Eastern Boys - Robin Campillo

Eastern Boys – Robin Campillo

Ci ha pensato la sezione Orizzonti a offrire qualche chicca a questa edizione del Festival. Eastern Boys di Robin Campillo ne è chiaro esempio. Sceneggiatore di molte delle opere di Laurent Cantet (quello de La Classe), il regista francese ci regala al suo secondo esperimento un gioiellino sui generis, che inizia come un docu-film per trasformarsi in un dramma, degno dei migliori Dardenne.

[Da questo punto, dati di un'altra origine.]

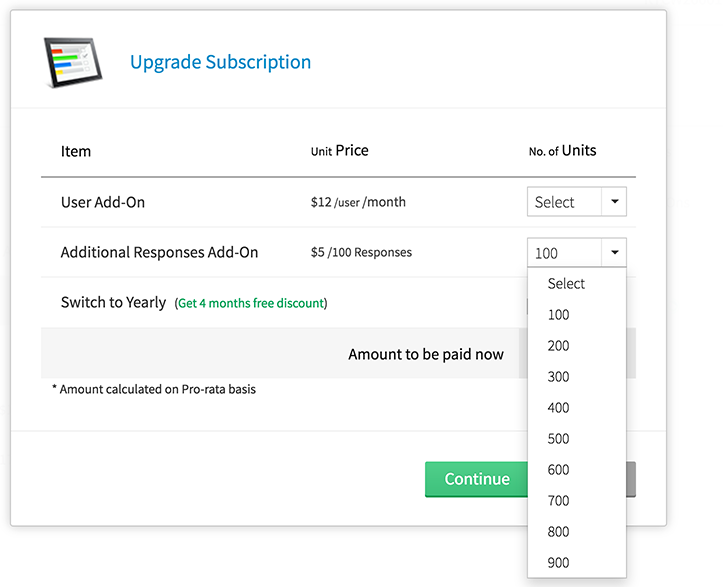Click the survey tablet icon beside Upgrade Subscription
This screenshot has height=587, width=723.
pyautogui.click(x=75, y=62)
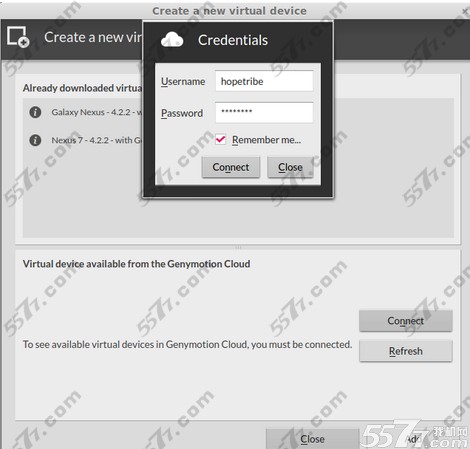Click Connect in the Genymotion Cloud panel
The width and height of the screenshot is (470, 449).
[406, 321]

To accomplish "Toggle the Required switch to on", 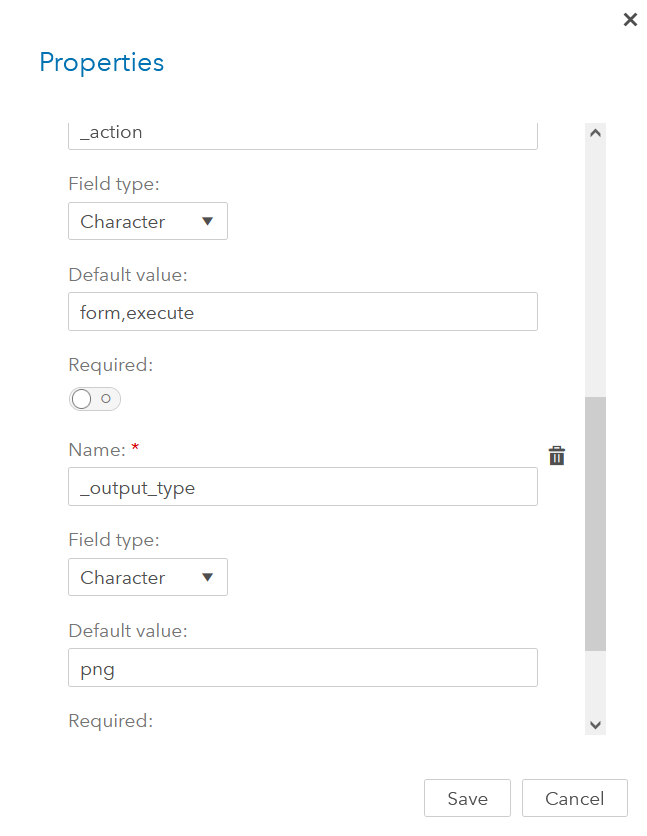I will tap(94, 398).
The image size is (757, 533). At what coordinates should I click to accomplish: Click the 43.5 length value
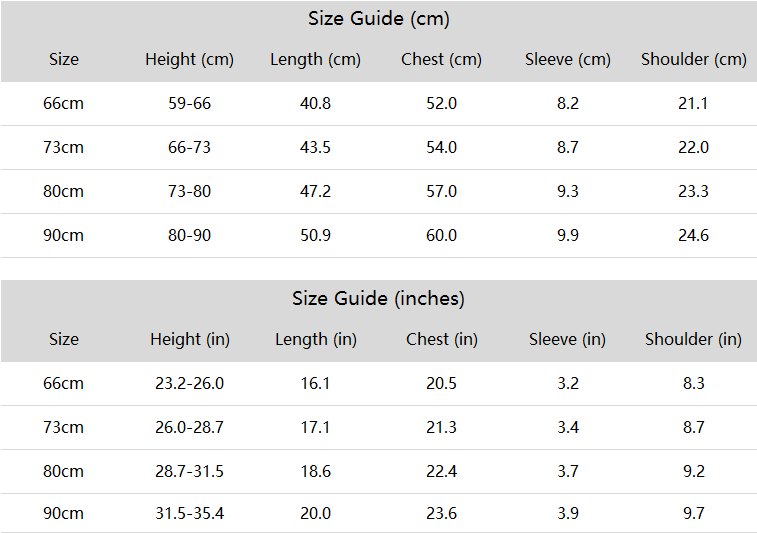(315, 147)
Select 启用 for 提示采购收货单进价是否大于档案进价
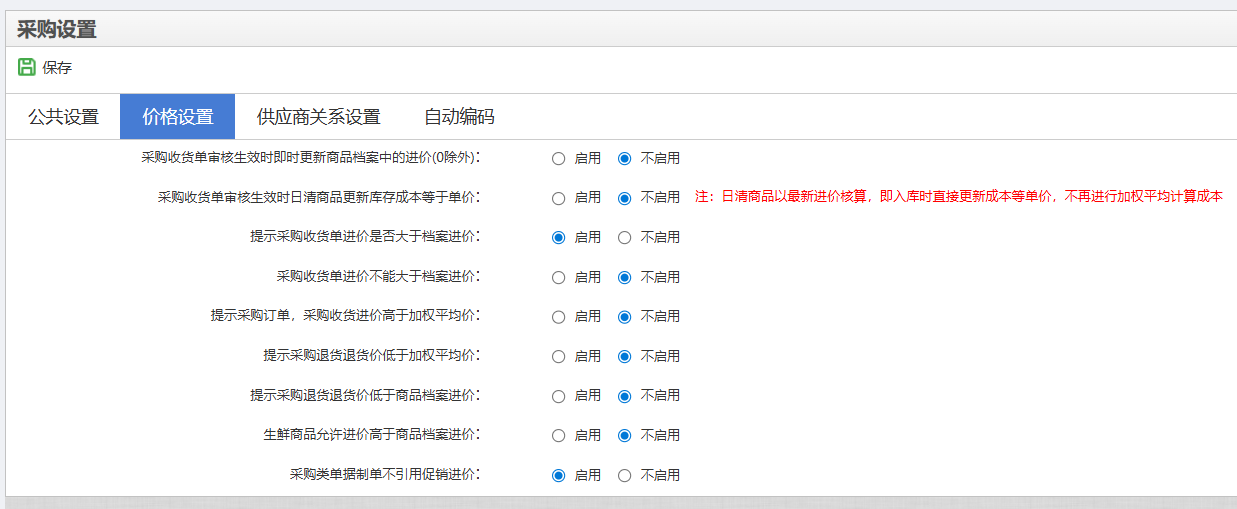 click(559, 238)
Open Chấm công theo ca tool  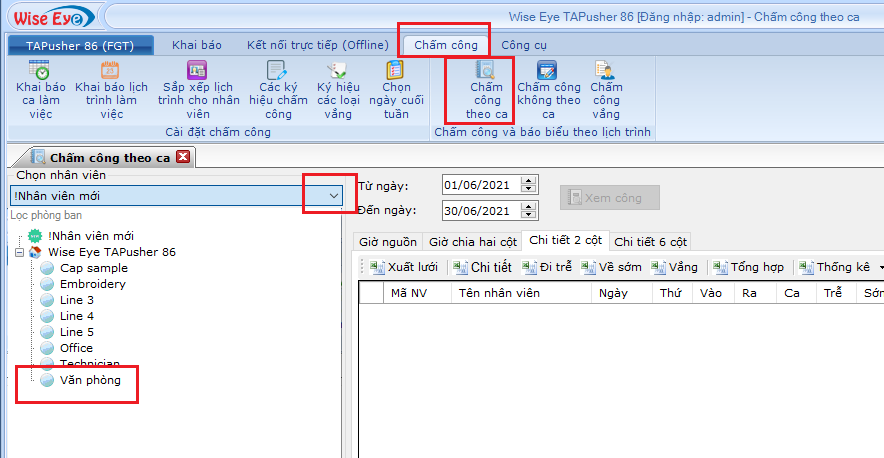[485, 72]
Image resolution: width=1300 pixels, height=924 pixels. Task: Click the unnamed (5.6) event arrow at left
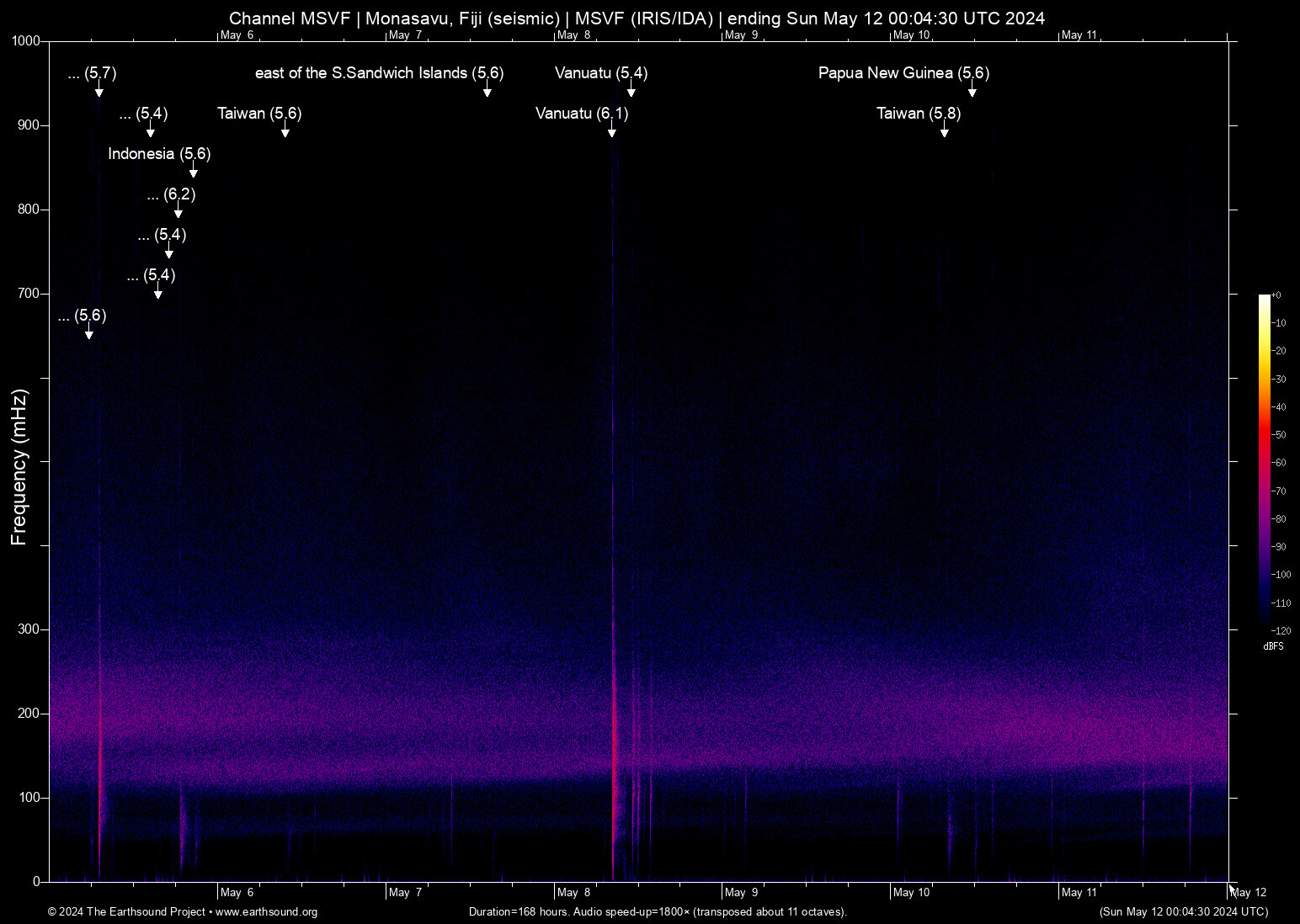point(88,332)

Le problematiche sociali, fra tutte, quella della politica occidentale sull’immigrazione, ne attraversano la trama ma rimangono sottese alla storia, focalizzata sulla comunicazione e la relazione con “l’altro”, un gruppo di “ragazzi dell’Est”, nella fattispecie. Nello splendido incipit, omaggio alla Nouvelle Vague, come la scelta di raccontare per capitoli, viene presentata “Sua Maestà la Strada”, ovvero la Vita, con il suo brulichio di corpi, per poi restringere e zoommare l’inquadratura sull’interno di un appartamento borghese. Quindi sulla vita di un uomo, Daniel, dal cui sguardo percepiamo una condizione di abituale solitudine. L’incontro sul marciapiede con Marek, uno dei ragazzi dell’Est, e la seguente irruzione di questi ultimi nella sua intimità, ne romperanno l’equilibrio.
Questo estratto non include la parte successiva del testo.